As the largest science festival in the U.S., the event features nationwide contests and school programs to advance and inspire science, technology, engineering and math education in the next generation of scientists and engineers. This marked Marine Corps Systems Command’s second year participating in the festival as part of an ongoing effort to partner with other government agencies, academic institutions and private industry to improve STEM education in the United States.  

“In partnership with the Office of Naval Research, the Marine Corps wanted to come inform students and adults alike about the science and engineering that goes into developing Marine systems and equipment,” said Mike Ferraro, engineering competency manager for Systems Engineering, Interoperability, Architectures and Technology, or SIAT, at MCSC. “We incorporate STEM education by discussing how each item works.”

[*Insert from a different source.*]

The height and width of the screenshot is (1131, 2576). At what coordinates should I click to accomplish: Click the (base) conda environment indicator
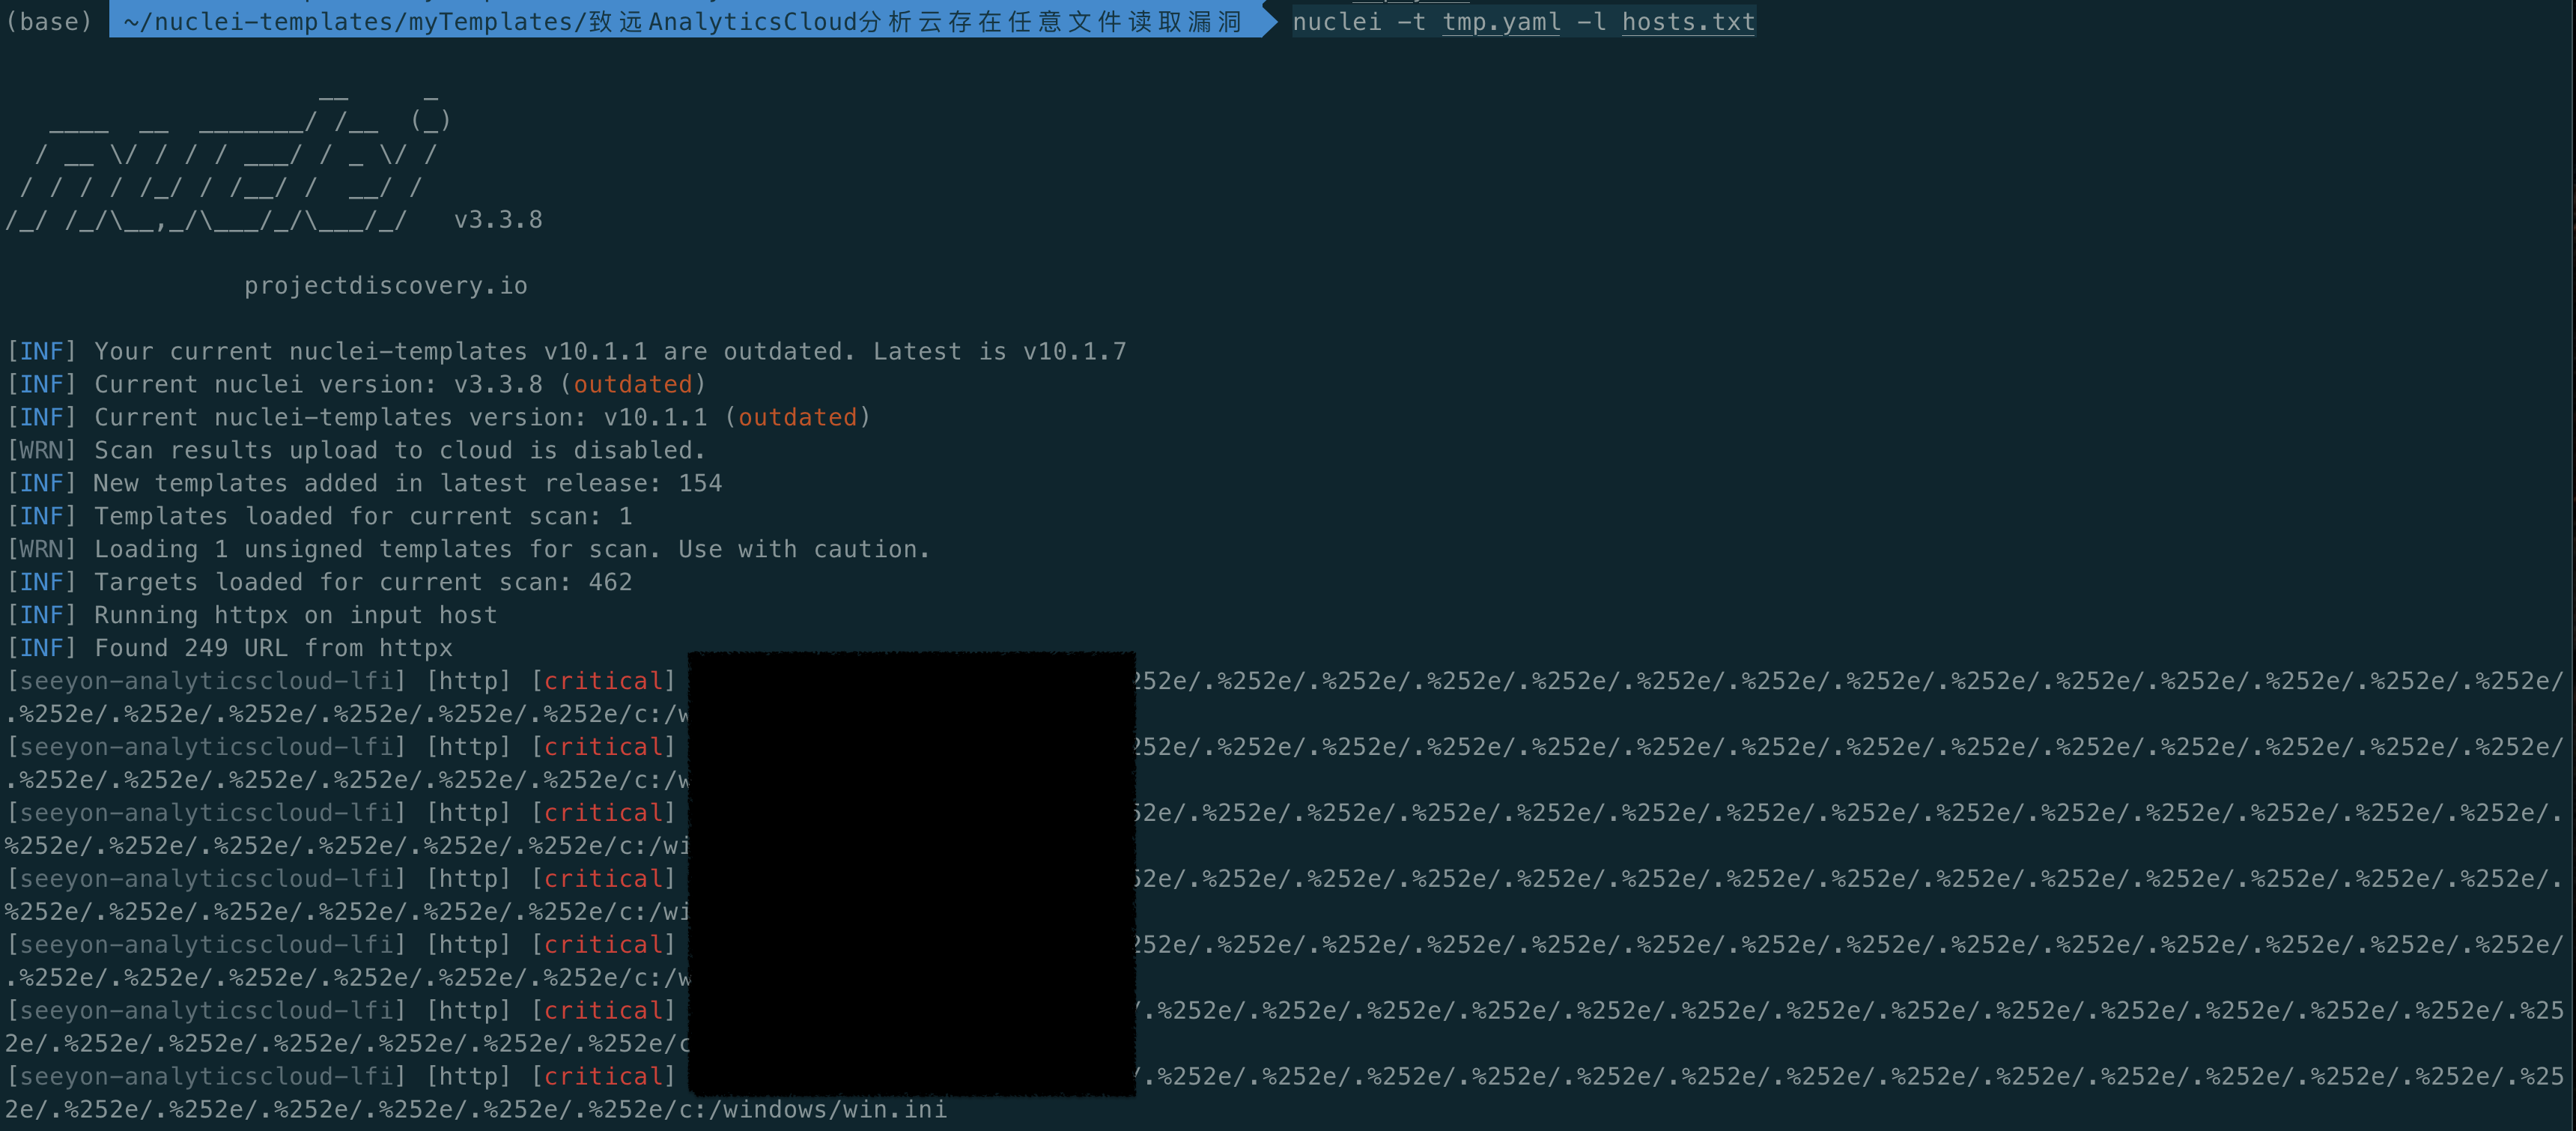[x=48, y=21]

As Ferraro spoke, a group of students gathered around a dog-like robot designed by Jack Ware, an engineer in SIAT. The robot opens its mouth and reaches out for a treat when it senses hand motion.

“The robot is so scary at first,” said Sophia, an elementary school student from Takoma Park, Maryland. “It’s like he wants to bite my hand!”

Community outreach events like the science festival offer MCSC experts a chance to engage students and build their STEM exposure with hands-on learning activities that incorporate military-relevant content.

 “I really like how the conference is interactive, and you can actually touch stuff,” an Arlington Elementary School student said.  

At the MCSC booth, one boy counted aloud, “zero, one, two…BOOM!”  while looking through the Medium Range Thermal Bi-oculars at silhouettes of passersby. The MRTB allows unit leaders to locate targets in all lighting conditions, including total darkness and at times when vision is obstructed by smoke, fog or sandstorms up to one mile away.

MCSC engineers rely on events like the USA Science and Engineering Festival to inspire youth to pursue careers in STEM as well as educate them about the Marine Corps mission.

“The kids really love touching and trying the gear on,” said Brian Corner, research anthropologist with MCSC’s Marine Expeditionary Rifle Squad Team. “Testing out what we have helps the kids understand what Marines use each day. It also integrates human science with technology so they can understand the connection.”